Can the government’s new ‘axe-man’ really pretend to run an independent inquiry into fees?

Former BP boss Lord Browne has been parachuted into government as the ‘lead non-executive director’. He has been asked to use his experience to help’make Whitehall work in a more businesslike manner’. Rather worryingly he apparently represents a foretaste of things to come, as he will come to ‘oversee a string of senior business figures who will be made non-executive directors on the board of every Whitehall department’ which suggests that Conservative rhetoric about the ‘post-bureaucratic’ era notwithstanding the technocratic tendencies of British governance are alive and well.

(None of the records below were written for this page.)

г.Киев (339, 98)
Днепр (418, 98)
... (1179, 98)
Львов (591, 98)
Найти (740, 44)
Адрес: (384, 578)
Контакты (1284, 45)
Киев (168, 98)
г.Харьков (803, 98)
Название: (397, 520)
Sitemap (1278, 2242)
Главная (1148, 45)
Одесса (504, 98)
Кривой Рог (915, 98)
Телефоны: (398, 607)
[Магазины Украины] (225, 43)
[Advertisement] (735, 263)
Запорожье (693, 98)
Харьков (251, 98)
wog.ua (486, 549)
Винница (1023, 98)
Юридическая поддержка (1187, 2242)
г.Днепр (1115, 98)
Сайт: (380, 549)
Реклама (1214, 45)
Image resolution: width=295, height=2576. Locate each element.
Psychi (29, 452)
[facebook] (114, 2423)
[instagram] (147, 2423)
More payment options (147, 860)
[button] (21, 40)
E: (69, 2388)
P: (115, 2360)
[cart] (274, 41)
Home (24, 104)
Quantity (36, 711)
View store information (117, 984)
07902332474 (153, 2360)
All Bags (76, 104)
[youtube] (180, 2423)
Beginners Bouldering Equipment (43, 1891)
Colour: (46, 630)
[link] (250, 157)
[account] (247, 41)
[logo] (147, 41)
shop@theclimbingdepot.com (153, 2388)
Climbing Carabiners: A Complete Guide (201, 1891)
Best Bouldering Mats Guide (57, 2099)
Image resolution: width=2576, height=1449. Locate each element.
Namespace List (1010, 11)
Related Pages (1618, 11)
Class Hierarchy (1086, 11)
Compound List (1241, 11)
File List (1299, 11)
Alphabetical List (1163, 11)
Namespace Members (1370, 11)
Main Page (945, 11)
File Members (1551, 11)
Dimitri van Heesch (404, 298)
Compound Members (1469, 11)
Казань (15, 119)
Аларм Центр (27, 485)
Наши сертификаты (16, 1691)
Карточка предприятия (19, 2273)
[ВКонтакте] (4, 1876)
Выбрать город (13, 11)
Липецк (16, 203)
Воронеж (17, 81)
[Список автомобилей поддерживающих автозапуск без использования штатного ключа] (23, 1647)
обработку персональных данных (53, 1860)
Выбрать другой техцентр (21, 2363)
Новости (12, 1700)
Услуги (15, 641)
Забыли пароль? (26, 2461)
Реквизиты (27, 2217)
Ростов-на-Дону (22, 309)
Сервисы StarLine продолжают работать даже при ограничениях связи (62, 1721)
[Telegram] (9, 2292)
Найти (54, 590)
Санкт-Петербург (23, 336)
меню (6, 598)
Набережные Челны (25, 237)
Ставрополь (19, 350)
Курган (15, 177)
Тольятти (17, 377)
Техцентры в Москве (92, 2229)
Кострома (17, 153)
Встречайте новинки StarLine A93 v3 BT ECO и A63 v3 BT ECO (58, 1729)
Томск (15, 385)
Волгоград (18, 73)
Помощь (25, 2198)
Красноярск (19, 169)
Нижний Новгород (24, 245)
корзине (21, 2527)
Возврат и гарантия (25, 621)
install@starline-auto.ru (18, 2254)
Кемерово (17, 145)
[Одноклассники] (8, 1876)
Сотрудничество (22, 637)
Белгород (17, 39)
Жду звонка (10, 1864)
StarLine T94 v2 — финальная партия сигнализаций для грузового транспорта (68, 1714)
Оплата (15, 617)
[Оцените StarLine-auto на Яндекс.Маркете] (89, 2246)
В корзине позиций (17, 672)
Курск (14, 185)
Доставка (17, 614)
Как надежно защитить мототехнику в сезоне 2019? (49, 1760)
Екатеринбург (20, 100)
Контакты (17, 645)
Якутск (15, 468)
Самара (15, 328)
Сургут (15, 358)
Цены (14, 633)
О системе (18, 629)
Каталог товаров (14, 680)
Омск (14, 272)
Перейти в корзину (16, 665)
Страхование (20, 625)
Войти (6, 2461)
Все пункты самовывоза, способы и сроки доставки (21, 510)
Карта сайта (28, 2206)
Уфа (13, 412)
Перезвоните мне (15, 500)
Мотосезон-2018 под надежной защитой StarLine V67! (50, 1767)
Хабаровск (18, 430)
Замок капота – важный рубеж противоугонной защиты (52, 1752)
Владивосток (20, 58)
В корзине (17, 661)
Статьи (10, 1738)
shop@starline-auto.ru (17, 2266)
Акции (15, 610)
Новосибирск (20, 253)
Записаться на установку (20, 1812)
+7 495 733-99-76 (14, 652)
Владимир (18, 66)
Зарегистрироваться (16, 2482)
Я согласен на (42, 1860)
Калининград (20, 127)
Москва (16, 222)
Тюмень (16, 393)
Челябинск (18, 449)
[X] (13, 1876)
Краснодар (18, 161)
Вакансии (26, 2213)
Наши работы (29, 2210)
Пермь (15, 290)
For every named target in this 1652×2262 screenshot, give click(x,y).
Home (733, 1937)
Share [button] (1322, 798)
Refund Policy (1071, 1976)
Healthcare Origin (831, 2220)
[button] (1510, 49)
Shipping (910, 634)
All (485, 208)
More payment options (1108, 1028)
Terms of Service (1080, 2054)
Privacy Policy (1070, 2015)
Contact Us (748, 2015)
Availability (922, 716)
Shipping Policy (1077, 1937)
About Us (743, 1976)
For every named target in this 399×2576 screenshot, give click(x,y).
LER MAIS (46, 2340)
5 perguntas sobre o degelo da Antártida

However from the standpoint of British academia the more pressing question is where this appointment leaves the independence of his inquiry into university fees.

UCU general secretary, Sally Hunt, released the following statement:

“I am very concerned that Lord Browne has accepted this position. The independence of the fees review from government is paramount and the position of its chair integral to that. Accepting a job from David Cameron, a man who made it quite clear during the election campaign that he wanted university fees to stay, clearly brings the legitimacy of the review’s independence into question.

In the interest of this review retaining any legitimacy he should resign. We would also call for the whole objectives of the review to be revisited and for it to focus on ensuring students are able to fulfill their potential. We see no reason why people should be left behind because of cost.”